On Wed, May 6, 2020 at 2:33 PM Paul Ganssle <paul@ganssle.io> wrote:

Thanks for the suggestion.

I think I tried something similar for tests that involved an environment variable and found that it doesn't play nicely with coverage.py at all.

Also, I will have to solve this problem at some point anyway because the property tests for the module (not currently included in the PR) include tests that have the C and pure Python version running side-by-side, which would be hard to achieve with subinterpreters.

On 5/6/20 4:51 PM, Nathaniel Smith wrote:
On Wed, May 6, 2020 at 7:52 AM Paul Ganssle <paul@ganssle.io> wrote:
As part of PEP 399, an idiom for testing both C and pure Python versions of a library is suggested making use if import_fresh_module.

Unfortunately, I'm finding that this is not amazingly robust.

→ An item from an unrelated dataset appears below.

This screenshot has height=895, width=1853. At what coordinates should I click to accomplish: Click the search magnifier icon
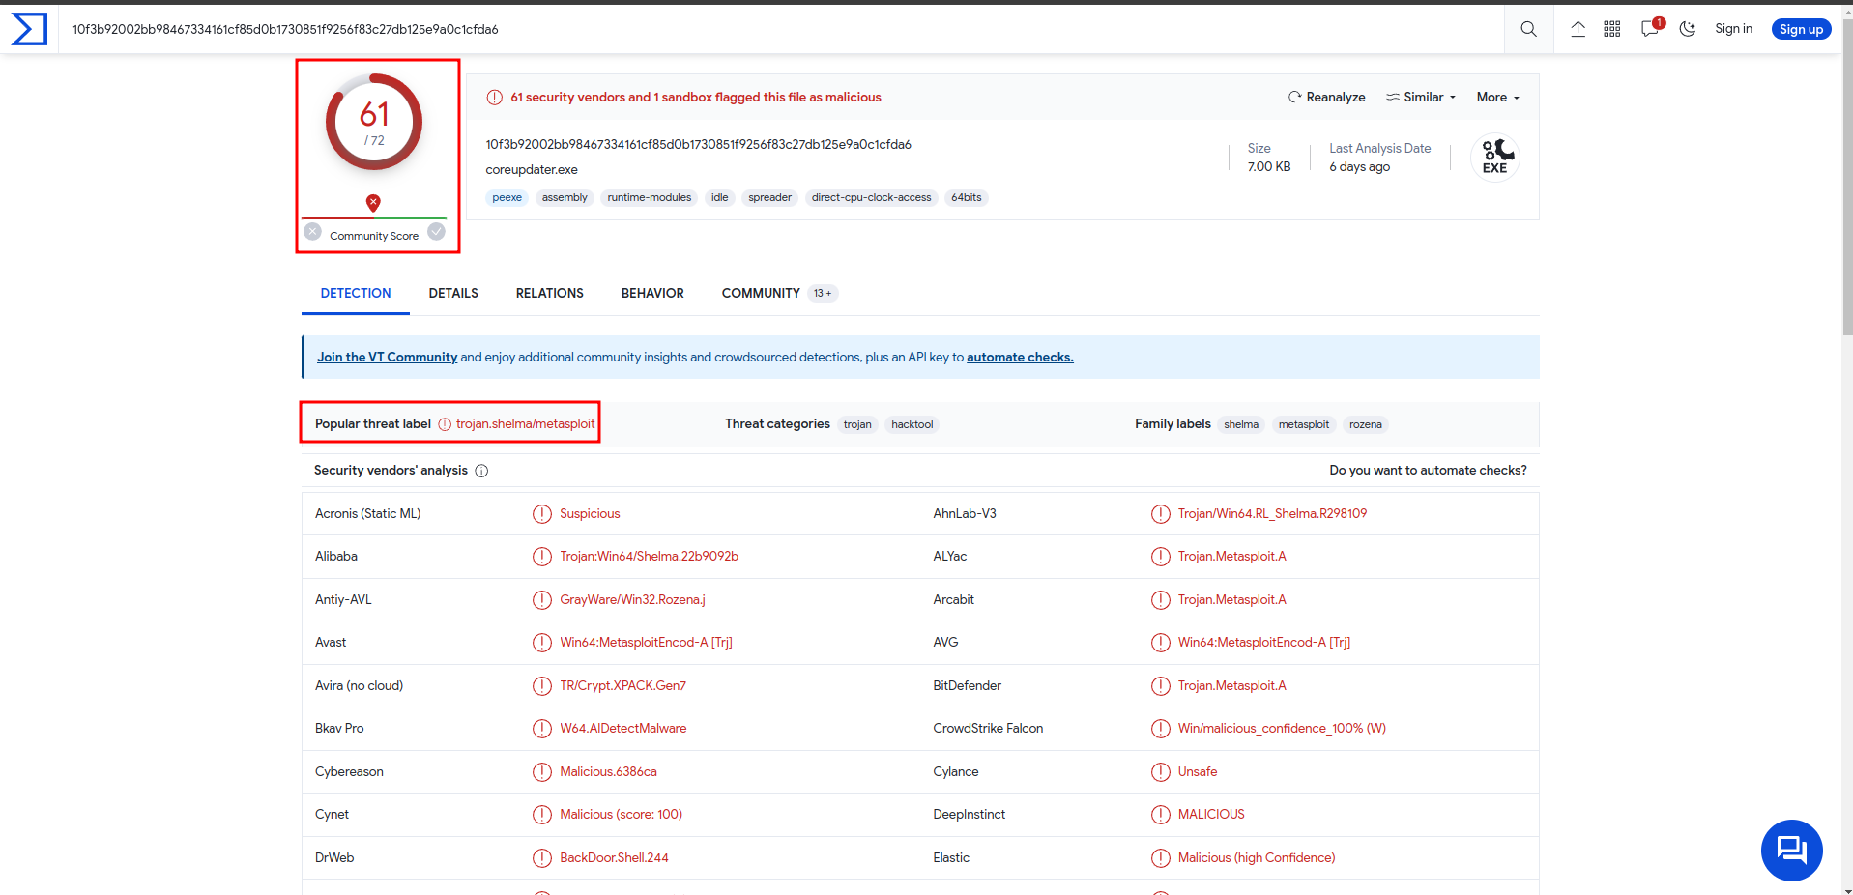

We have this issue: https://bugs.python.org/issue40058, where the tester for datetime needs to do some funky manipulations to the state of sys.modules for reasons that are now somewhat unclear, and still sys.modules is apparently left in a bad state.

When implementing PEP 615, I ran into similar issues and found it very difficult to get two independent instances of the same module – one with the C extension blocked and one with it intact. I ended up manually importing the C and Python extensions and grafting them onto two "fresh" imports with nothing blocked.
When I've had to deal with similar issues in the past, I've given up
on messing with sys.modules and just had one test spawn a subprocess
to do the import+run the actual tests. It's a big hammer, but the nice
thing about big hammers is that there's no subtle issues, either they
smash the thing or they don't.

But, I don't know how awkward that would be to fit into Python's
unittest system, if you have lots of tests you need to run this way.